Rather than roll our eyes and say it's just kids being kids, Vancouver psychologist Gordon Neufeld believes it's time for parents to step back in and reclaim the central role in their children's lives.
His advice might sound old-fashioned, but parents are clamouring to hear more of it. Released last month, Neufeld's book, Hold on to Your Kids: Why Parents Matter (Alfred A. Knopf, 332 pages), co-written with Vancouver doctor and author Gabor Maté, is quickly becoming a national bestseller.
In the book, Neufeld decries the rise of permissiveness, arguing that today's youngsters are too influenced by their peers. Neufeld, who was in town last month to address local educators and to promote the book, believes parenting experts have focused too much on changing children's behaviour or improving parenting skills.
"Instead, we have to put that energy into the relationship," he said. Neufeld says his book has been incubating for the last decade. It grew out of his research into what psychologists call "attachment theory" as well as his own parenting experience. In the mid-'80s, when Neufeld's eldest daughters with whom he had been very close, became teens, they began distancing themselves from him. "That's when I realized pushing away from parents was an epidemic."

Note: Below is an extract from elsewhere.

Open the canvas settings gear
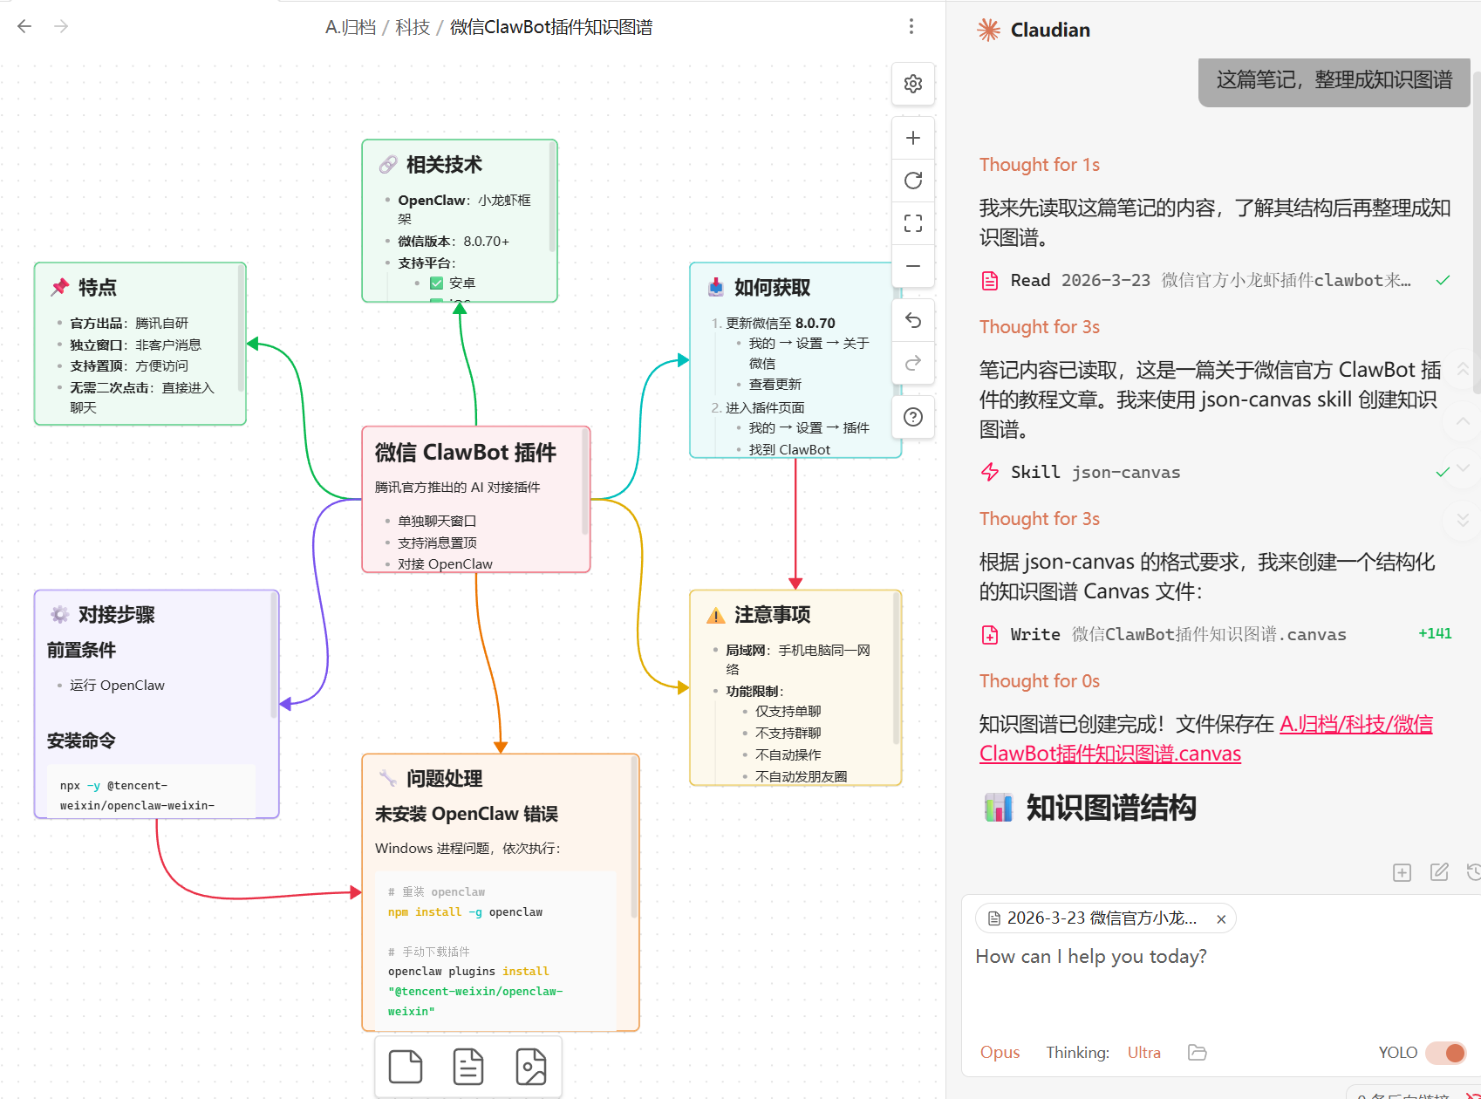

Neufeld's solution - and the one he proposes to other parents - was to strengthen the bond between himself and his daughters. Parents, he writes, need to focus on "who they need to be for their children."
Today's teens rely on peers for approval and advice. But, Neufeld warns, peers cannot provide the mature guidance parents can offer. He believes most of the problems that ail today's youngsters - poor academic performance, aggression, drug and alcohol abuse, and precocious sexuality - can be traced to the influence of peers.
In his book, Neufeld emphasizes the importance of "collecting" our children. When they are little, this can mean picking them up from school or connecting with them at the end of the day.
But Neufeld says even teens need this kind of focused attention. He's a great fan of the sit-down family meal - a ritual becoming extinct for many North Americans. He also advises parents of teens to engage in at least one structured activity weekly with their children.
Neufeld acknowledges that modern parents, especially those working outside the home, can't do it all alone. He believes children need to be raised in what he calls "a village of attachment." He advises parents to connect with caregivers and teachers in order to create what he describes as an "attachment relay team."
But are adult-oriented kids - the kind Neufeld would like to see more of - lonely nerds? "A bit," Neufeld admits. "Adult-oriented kids look less cool than peer-oriented kids. But in the end, they are better able to relate to others and to integrate into mainstream society."
No one is more surprised than Neufeld by the fuss. "I suppose it's a parched earth kind of thing. We've gotten so far away from something we all know to be true: it's the relationship that counts," he said.
Ironically, Neufeld doesn't think much of self-help parenting books. In his own book, he writes, "One must not parent a child from a book - not even this one!" What he hopes instead, is that parents will rethink the role they play in their children's lives.